INZAGHI COME BARONI: INIZIO IDENTICO AL BENEVENTO CHE CONQUISTO' LA SERIE A

06.10.2019 16:17 di Gerardo De Ioanni   Vedi letture
INZAGHI COME BARONI: INIZIO IDENTICO AL BENEVENTO CHE CONQUISTO' LA SERIE A

Il gol di Tello al minuto 87’ della gara del “Picco” con lo Spezia ha permesso al Benevento di ritrovare la vittoria dopo i due pareggi consecutivi, con Pordenone ed Entella. Un successo che vale doppio perché i tre punti conquistati in Liguria, in concomitanza alla debacle dell’Empoli con il Pordenone, hanno il dolce sapore del primo posto in classifica. Primo posto, momentaneo, in attesa delle gare dell’Ascoli e della Salernitana: con i marchigiani, gli unici a poter agganciare a quota 15 punti i sanniti e i granata gli unici a poterli sopravanzare in caso di successo con il Frosinone.
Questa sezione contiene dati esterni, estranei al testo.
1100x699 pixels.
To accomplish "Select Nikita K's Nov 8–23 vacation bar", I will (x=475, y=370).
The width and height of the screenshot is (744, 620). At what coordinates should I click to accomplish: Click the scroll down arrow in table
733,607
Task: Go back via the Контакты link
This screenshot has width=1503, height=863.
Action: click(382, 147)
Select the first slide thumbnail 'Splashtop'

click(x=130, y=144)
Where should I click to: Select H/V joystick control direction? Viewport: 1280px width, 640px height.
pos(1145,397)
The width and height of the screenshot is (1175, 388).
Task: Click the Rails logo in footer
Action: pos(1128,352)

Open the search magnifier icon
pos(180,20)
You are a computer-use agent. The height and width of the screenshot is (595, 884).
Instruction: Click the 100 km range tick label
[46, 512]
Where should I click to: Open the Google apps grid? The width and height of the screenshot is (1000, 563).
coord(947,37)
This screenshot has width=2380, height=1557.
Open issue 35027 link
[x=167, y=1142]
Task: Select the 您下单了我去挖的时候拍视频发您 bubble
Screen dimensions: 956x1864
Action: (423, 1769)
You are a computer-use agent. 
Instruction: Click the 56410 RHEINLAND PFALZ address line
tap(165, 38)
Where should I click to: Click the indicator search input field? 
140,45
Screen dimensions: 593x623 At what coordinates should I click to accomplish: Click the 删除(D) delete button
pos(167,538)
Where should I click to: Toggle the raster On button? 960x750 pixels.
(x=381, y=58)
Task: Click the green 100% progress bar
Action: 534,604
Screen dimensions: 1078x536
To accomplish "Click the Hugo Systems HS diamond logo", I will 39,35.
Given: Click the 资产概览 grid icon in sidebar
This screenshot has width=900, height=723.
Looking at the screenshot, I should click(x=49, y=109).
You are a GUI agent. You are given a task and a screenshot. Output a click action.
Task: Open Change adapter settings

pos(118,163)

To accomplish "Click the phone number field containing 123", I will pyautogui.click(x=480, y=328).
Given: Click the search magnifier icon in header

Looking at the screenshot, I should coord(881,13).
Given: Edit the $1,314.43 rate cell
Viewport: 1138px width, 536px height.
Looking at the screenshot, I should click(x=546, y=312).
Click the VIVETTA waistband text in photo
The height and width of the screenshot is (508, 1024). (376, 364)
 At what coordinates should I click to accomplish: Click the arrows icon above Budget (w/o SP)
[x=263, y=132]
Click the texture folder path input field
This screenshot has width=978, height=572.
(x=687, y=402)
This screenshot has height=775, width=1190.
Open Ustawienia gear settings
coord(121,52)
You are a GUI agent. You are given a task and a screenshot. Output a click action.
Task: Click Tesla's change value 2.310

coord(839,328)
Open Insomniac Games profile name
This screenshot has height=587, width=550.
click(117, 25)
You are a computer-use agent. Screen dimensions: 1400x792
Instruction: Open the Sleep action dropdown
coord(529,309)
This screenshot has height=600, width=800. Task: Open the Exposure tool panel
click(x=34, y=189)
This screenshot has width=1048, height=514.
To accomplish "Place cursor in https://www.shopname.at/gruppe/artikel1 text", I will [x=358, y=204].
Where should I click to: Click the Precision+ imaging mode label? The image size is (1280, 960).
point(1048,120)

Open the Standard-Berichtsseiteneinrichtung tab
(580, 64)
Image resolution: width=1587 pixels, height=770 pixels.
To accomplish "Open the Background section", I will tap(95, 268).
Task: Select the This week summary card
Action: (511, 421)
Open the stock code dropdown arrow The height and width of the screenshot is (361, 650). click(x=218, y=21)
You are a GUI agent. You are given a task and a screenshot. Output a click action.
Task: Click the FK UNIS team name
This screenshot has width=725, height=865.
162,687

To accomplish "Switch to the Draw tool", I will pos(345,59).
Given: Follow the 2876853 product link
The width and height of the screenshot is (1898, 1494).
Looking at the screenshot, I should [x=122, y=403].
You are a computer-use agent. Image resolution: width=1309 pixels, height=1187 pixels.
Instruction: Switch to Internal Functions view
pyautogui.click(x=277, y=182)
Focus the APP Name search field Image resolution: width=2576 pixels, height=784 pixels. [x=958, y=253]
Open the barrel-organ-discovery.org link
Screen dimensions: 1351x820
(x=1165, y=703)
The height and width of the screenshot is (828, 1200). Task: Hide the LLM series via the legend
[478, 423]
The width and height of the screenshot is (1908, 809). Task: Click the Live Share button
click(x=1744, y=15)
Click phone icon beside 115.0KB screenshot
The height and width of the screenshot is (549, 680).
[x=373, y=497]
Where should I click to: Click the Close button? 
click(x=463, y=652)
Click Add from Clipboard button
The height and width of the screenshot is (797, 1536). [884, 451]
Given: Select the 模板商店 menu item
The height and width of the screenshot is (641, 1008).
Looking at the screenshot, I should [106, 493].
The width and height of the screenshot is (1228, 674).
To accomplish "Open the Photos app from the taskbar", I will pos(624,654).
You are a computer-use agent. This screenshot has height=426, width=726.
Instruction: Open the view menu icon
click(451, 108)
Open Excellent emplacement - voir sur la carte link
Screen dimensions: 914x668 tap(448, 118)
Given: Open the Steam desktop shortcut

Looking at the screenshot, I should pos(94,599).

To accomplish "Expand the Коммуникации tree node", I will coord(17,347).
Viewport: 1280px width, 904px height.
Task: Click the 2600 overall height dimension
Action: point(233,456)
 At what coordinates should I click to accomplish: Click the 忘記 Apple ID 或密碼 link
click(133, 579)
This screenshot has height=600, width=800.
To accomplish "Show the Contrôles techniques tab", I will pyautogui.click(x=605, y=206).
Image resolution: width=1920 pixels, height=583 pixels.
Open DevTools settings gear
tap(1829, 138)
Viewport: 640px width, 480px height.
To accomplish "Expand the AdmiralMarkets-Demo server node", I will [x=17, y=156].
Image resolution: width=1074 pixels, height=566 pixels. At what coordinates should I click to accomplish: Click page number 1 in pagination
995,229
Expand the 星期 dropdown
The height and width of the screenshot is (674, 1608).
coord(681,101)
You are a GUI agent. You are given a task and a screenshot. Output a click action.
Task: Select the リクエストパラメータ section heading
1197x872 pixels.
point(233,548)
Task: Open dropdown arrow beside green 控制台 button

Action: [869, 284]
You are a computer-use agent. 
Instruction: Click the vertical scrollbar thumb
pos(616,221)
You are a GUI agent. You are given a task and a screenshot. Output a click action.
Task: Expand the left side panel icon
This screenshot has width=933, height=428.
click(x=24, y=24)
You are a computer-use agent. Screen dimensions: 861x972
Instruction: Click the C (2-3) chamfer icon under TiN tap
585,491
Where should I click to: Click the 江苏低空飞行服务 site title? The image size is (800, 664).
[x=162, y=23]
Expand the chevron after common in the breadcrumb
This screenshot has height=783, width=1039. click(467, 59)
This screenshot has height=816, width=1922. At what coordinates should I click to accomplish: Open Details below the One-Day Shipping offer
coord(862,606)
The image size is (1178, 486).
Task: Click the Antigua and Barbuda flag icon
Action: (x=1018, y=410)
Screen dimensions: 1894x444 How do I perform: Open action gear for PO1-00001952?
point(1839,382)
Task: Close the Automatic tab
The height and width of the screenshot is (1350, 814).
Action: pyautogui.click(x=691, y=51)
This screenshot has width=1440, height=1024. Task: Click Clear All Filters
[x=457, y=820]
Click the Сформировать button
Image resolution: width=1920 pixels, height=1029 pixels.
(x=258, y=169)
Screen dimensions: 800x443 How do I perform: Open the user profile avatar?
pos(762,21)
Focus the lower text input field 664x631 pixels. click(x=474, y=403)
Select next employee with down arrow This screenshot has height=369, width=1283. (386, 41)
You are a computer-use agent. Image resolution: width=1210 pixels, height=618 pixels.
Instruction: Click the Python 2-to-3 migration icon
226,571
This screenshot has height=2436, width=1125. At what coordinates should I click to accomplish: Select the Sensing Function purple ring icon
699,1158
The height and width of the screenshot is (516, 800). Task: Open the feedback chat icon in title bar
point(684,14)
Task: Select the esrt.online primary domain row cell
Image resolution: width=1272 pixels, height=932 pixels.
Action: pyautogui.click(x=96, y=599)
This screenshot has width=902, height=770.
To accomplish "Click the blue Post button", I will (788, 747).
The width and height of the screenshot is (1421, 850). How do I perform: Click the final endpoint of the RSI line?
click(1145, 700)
Indipendentemente da ciò, primo posto o meno, è il percorso compiuto e il passo tenuto finora della truppa di Inzaghi a far ben sperare per il prosieguo del campionato. Il Benevento, alla settima giornata, è l’unica squadra ancora imbattuta della Serie B, con 4 vittorie e tre pareggi su 7 partite; ha la miglior difesa, con soli 3 gol al passivo; il quarto miglior attacco con 10 gol fatti. Numeri da squadra importante, da squadra di vertice.

Un avvio di campionato strepitoso ma non il migliore  in assoluto in B per i sanniti perché anche il Benevento di Baroni, alla prima storica partecipazione alla seconda serie nazionale e poi promosso in Serie A attraverso i play-off, fu capace nella stagione 2016-17 di ottenere i medesimi risultati con 15 punti dopo 7 gare, frutto di 4 vittorie e 3 pari. L’unica differenza sta nei gol fatti, due in più in favore della squadra allora allenata dall’ex difensore del Napoli: 12 contro i 10 attuali. Identica l’impermeabilità difensiva: Cragno nel 2016, così come quest’anno Montipò, fu superato solo in 3 occasioni nelle prime 7 gare.

Un campionato, quello 2016-17, iniziato alla grande e finito ancora meglio, come tutti ricordiamo. La speranza è che anche il Benevento di Inzaghi possa raggiungere lo stesso traguardo finale, magari senza passare per la lotteria dei play-off. Per farlo, dovrà dare un forte segnale di discontinuità con quel Benevento proprio dall’ottava giornata, che fu quella che aprì una prima mini crisi per Lucioni e compagni, iniziata con la sconfitta nel derby con la Salernitana e chiusa solo alla dodicesima con la vittoria con lo Spezia.

In ausilio dei giallorossi, quest’anno però è intervenuta la sosta per le Nazionali che, se necessario, permetterà a Maggio e compagni di metabolizzare al meglio l’alta classifica, evitando improvvisi, indesiderati ma anche improbabili, conoscendo la mentalità di chi siede sulla panchina del Benevento, attacchi di vertigini.